YOUR GOAL: Output the stretch of these records from the line containing "This screenshot has width=500, height=442." through the end of the records, reproducing it line for line without changes.

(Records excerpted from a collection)
* BEGIN *

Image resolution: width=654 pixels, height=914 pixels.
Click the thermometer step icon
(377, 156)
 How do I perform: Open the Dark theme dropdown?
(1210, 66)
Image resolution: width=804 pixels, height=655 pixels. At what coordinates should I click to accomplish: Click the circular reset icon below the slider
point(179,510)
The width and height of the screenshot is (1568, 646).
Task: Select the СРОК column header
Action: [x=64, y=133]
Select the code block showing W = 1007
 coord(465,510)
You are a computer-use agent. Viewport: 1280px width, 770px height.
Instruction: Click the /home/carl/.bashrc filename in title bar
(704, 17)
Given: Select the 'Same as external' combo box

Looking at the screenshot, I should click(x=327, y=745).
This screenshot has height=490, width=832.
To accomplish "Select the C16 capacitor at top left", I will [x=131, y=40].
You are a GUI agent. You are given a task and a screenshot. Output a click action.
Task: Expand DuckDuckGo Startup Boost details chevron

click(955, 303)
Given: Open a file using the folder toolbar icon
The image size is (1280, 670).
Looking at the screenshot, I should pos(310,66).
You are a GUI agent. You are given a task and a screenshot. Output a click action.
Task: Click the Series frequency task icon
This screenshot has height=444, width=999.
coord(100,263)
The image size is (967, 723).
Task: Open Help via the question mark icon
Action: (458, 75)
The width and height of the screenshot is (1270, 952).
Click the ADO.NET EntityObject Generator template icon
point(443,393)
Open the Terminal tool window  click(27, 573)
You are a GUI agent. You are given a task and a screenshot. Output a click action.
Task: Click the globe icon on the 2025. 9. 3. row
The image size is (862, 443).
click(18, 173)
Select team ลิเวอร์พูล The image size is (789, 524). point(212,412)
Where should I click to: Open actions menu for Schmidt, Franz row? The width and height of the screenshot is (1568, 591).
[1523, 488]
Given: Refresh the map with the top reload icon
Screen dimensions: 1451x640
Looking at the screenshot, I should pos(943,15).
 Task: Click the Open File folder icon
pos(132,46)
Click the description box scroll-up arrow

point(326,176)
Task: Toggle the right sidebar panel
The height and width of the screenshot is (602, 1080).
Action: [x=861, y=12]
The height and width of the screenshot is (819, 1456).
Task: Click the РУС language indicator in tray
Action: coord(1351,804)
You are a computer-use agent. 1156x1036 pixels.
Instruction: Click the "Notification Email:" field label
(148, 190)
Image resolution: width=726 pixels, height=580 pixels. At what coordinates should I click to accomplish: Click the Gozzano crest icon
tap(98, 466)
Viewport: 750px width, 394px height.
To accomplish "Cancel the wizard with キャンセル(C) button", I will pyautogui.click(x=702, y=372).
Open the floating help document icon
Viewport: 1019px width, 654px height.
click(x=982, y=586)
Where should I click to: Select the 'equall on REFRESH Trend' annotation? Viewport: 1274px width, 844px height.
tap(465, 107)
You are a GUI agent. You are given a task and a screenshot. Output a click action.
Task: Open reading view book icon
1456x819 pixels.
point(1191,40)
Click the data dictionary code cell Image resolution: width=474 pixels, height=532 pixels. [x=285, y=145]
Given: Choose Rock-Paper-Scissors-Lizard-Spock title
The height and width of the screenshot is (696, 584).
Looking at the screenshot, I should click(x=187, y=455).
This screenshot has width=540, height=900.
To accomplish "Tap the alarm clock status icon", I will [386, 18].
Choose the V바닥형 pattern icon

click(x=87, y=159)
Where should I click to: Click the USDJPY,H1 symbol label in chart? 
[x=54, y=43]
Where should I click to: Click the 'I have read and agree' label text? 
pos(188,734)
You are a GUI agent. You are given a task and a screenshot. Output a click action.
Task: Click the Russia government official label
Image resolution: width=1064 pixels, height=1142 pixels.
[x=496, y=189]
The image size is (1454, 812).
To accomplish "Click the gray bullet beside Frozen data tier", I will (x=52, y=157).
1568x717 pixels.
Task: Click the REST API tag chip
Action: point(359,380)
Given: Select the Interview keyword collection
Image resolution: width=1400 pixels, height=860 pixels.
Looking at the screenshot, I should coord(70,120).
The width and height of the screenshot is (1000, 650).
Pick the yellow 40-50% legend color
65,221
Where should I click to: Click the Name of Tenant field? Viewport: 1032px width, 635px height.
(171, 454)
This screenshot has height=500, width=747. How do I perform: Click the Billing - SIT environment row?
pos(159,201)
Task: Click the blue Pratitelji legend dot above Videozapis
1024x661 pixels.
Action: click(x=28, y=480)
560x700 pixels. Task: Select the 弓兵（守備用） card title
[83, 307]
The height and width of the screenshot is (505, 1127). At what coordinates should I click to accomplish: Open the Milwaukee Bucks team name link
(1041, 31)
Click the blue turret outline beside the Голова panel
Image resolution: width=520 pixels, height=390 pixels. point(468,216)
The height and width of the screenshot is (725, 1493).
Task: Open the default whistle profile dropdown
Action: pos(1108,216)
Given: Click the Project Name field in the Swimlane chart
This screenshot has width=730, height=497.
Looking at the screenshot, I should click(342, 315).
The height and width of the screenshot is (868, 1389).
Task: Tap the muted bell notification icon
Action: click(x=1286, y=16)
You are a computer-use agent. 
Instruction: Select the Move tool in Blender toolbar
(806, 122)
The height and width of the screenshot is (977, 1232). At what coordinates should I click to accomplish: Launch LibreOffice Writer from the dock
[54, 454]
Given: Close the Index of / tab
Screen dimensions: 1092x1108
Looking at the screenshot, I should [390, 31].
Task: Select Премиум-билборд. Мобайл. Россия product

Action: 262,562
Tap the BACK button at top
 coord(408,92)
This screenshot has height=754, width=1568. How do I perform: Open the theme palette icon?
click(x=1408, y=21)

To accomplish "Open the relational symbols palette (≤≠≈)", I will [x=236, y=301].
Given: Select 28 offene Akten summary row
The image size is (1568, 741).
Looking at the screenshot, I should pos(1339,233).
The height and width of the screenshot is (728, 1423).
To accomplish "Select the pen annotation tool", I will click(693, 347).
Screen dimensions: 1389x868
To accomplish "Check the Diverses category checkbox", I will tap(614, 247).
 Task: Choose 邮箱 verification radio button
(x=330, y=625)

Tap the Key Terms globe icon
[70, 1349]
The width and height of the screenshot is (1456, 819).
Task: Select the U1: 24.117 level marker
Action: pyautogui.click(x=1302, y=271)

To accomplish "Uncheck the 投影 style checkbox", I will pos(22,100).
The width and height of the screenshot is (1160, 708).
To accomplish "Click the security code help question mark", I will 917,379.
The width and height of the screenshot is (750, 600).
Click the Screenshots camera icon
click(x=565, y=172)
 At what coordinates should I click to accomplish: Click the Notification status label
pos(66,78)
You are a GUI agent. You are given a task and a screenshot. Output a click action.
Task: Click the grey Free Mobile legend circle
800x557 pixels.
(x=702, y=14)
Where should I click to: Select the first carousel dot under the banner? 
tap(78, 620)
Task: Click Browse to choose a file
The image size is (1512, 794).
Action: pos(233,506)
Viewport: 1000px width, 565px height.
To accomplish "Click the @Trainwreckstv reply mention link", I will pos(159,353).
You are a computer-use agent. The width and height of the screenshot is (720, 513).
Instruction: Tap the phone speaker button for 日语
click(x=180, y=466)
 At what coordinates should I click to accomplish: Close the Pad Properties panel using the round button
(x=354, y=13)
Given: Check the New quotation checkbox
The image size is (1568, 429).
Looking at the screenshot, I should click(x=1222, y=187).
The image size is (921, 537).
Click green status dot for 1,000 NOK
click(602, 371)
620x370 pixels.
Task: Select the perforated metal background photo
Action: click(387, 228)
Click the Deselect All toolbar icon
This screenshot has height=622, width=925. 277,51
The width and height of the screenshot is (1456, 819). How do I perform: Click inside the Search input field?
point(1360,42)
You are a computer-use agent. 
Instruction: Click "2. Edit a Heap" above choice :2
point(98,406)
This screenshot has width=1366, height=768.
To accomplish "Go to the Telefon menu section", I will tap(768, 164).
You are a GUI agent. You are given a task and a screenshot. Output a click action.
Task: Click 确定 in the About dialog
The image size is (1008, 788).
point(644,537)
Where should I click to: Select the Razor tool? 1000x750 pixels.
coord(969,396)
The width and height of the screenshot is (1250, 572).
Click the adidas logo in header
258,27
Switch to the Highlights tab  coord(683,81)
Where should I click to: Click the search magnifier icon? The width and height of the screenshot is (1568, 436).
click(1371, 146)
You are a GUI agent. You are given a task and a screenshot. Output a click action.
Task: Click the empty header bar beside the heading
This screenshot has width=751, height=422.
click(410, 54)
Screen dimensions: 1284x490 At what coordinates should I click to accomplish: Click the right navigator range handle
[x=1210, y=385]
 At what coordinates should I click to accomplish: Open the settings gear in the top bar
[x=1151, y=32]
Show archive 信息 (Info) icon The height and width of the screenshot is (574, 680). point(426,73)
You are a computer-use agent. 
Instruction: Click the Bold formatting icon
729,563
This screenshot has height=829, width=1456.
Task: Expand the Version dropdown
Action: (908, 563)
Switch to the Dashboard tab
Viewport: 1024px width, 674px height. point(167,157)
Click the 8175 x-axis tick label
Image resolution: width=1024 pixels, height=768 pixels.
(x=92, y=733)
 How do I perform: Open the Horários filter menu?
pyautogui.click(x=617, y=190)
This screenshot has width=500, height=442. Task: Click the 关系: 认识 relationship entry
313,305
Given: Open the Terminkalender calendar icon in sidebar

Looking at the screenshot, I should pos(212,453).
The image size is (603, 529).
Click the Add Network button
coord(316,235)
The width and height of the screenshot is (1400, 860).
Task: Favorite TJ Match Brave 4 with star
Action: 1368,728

* END *

ANSWER FOR THE TASK:
This screenshot has width=500, height=442. Task: Click the 关系: 认识 relationship entry
313,305
Given: Open the Terminkalender calendar icon in sidebar

Looking at the screenshot, I should pos(212,453).
The image size is (603, 529).
Click the Add Network button
coord(316,235)
The width and height of the screenshot is (1400, 860).
Task: Favorite TJ Match Brave 4 with star
Action: 1368,728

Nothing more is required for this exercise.